Dangerous diseases only reach the headlines if there is a risk of a pandemic, like the current Ebola outbreak. Other than that they are the largely ignored global killers, but every year they kill many more people than wars and military conflicts.
In 1918 the world faced a pandemic. Within months Spanish Flu had killed more people than any other illness in recorded history. It struck fast and was indiscriminate. In just one year the average life expectancy in America dropped by 12 years, according to the US National Archives.
(Excerpt) Read more at bbc.com ...
Exactly right...at least according to this book as well
http://smile.amazon.com/Great-Influenza-Deadliest-Pandemic-History/dp/0143036491/ref=sr_1_1?s=books&ie=UTF8&qid=1413227369&sr=1-1&keywords=the+great+influenza
Another flu outbreak like that one would kill our economy and probably contributed to the great depression.

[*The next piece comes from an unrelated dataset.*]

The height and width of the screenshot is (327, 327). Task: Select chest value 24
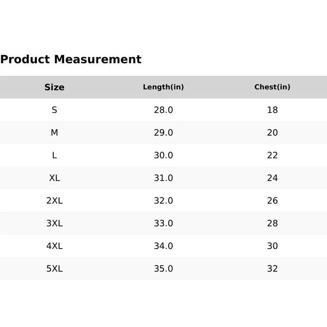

The old people and kids survived, the 20-40 year olds died.
Read that one.
They literally had bring out your dead carts in Philly and Boston IIRC.
Grandmother (still alive, last G left bless her) on my Mom’s side lost 4 family members in the VA/W.VA mountains. The hill areas had a LOT of uncounted dead too...
It killed my grandfather.
My paternal grandfather got it just before he was due to go to France. In his case it may have saved his life.
“I recently toured the family cemetary with my father, who is the resident expert genealogist.
It was not uncommon in the cemetary to see entire families wiped out within a few days of each other. A couple were from the Spanish flu, a double handful more, Dad said, were from smallpox and cholera.”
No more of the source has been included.